MARCOS AUGUSTO GONÇALVES
EDITOR DE DOMINGO

Espanta em Gerald Thomas a capacidade de extrair teatro do nada. Sem que o espectador tenha uma idéia mais precisa do que está se passando, sem que se dê conta do fio ou da meada, vê-se constantemente sobressaltado, eufórico, ofendido, tenso, prestes a cravar as unhas no braço da poltrona ou do cidadão ao lado.
Mas não é do nada, obviamente, que o diretor extrai essa notável capacidade de instaurar uma atmosfera de mobilização na platéia, de deixá-la em estado de alerta, de rejeição ou de incômodo fascínio: Gerald é um virtuose da cena, um ás na arte da encenação.
Para quem vê no "verdadeiro teatro" o império do sentido do texto, ele pode parecer um mentiroso, um mero colecionador de imagens e citações, um "pós-modernista" que perdeu a visão da história.
Se é um exagero dizer que no seu teatro a palavra é mero álibi para a cena, também é verdade que, mesmo tendo um peso específico, ela não é a maior responsável pelo brilho do que está no palco.
Ao menos não é no sentido tradicional -nunca fiz essa experiência, mas não creio que estejamos diante de um grande autor para leituras.
Gerald está em outro lugar -e em todos: é luz, cenário, cinema, música, TV, pornografia, artes plásticas, erudição, clichê.

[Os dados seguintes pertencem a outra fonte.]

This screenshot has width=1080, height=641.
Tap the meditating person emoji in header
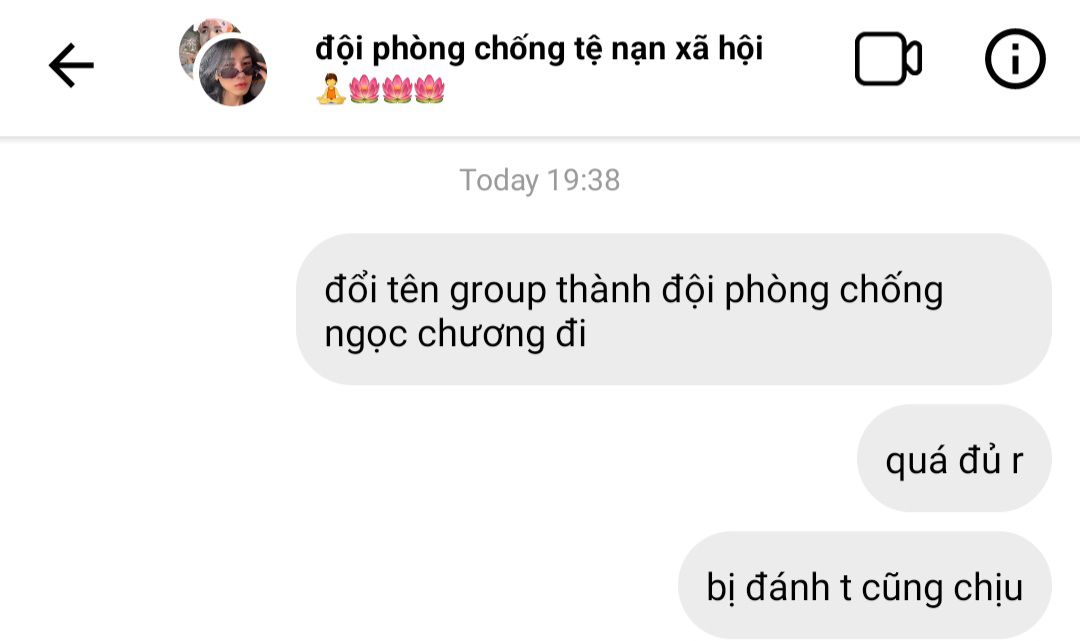(331, 89)
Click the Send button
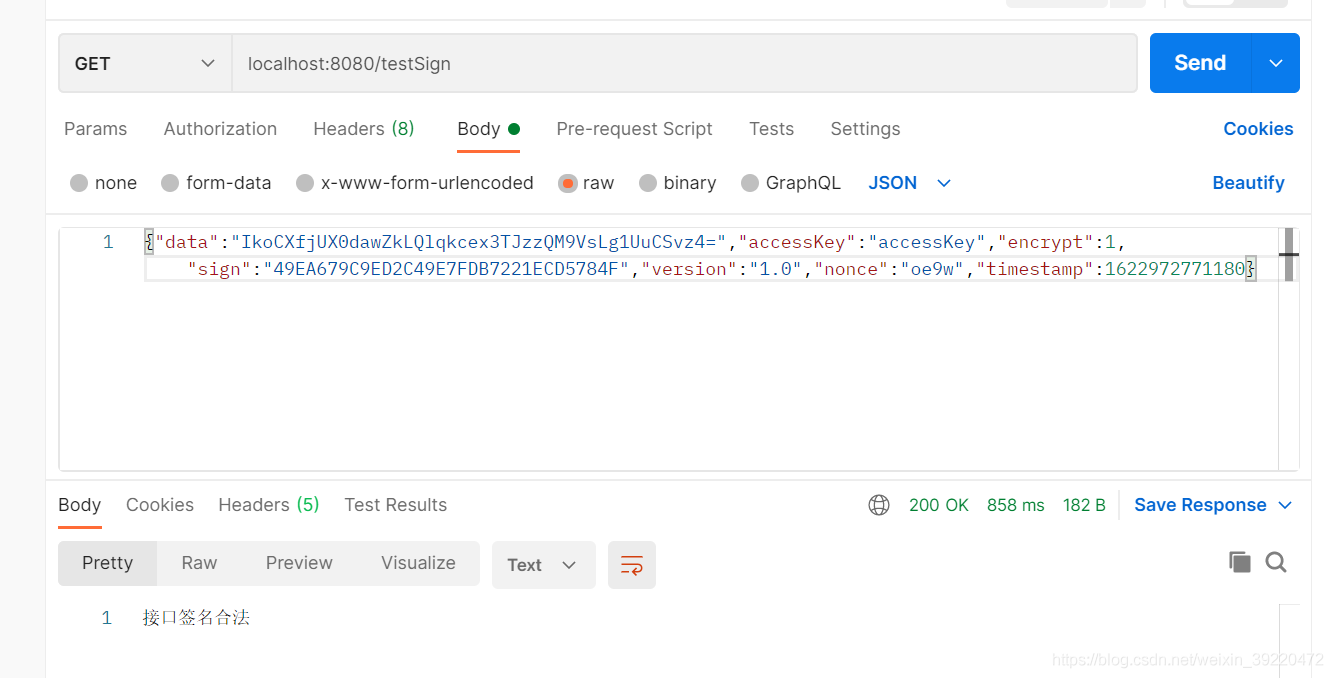This screenshot has width=1333, height=678. [x=1200, y=63]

Ilumina como relâmpago, não como farol.
É um autor do seu tempo, um cronista corajoso, livre e bem-humorado do jogo contemporâneo das linguagens.
É também ator -embora nesse ramo chame-se Luiz Damasceno. Principal intérprete do diretor, Damasceno é co-autor -e homenageado- em "Nowhere Man", a peça que volta ao palco do Sesc.
Nela, há um pouco de tudo isso, mas há principalmente uma vontade, já previamente anunciada, de mergulhar no humor: Gerald lançou a peça como "assumidamente uma comédia popular".
O tema do espetáculo está no título. O homem sem lugar, o personagem atordoado de um mundo internacionalizado: Cuiabá, Nova York, Chico Buarque cantado em sueco, Internet, TV a cabo e globalização.
O personagem é também, como sempre, o teatro -o trabalho do ator, a relação com o diretor etc.
Criado e montado em tempo recorde para o Festival de Curitiba, "Nowhere Man" tem momentos realmente engraçados. Consegue sustentar em um palco, como de hábito muito bem montado, o humor perverso e tenso de seu autor -que não dispensa toques de "nonsense", à la Monthy Python.
Não deixa, porém, de ter irregularidades: em certos momentos, um crítico bem-humorado poderia ver no espetáculo o nascimento de um novo subgênero: o besteirol de vanguarda.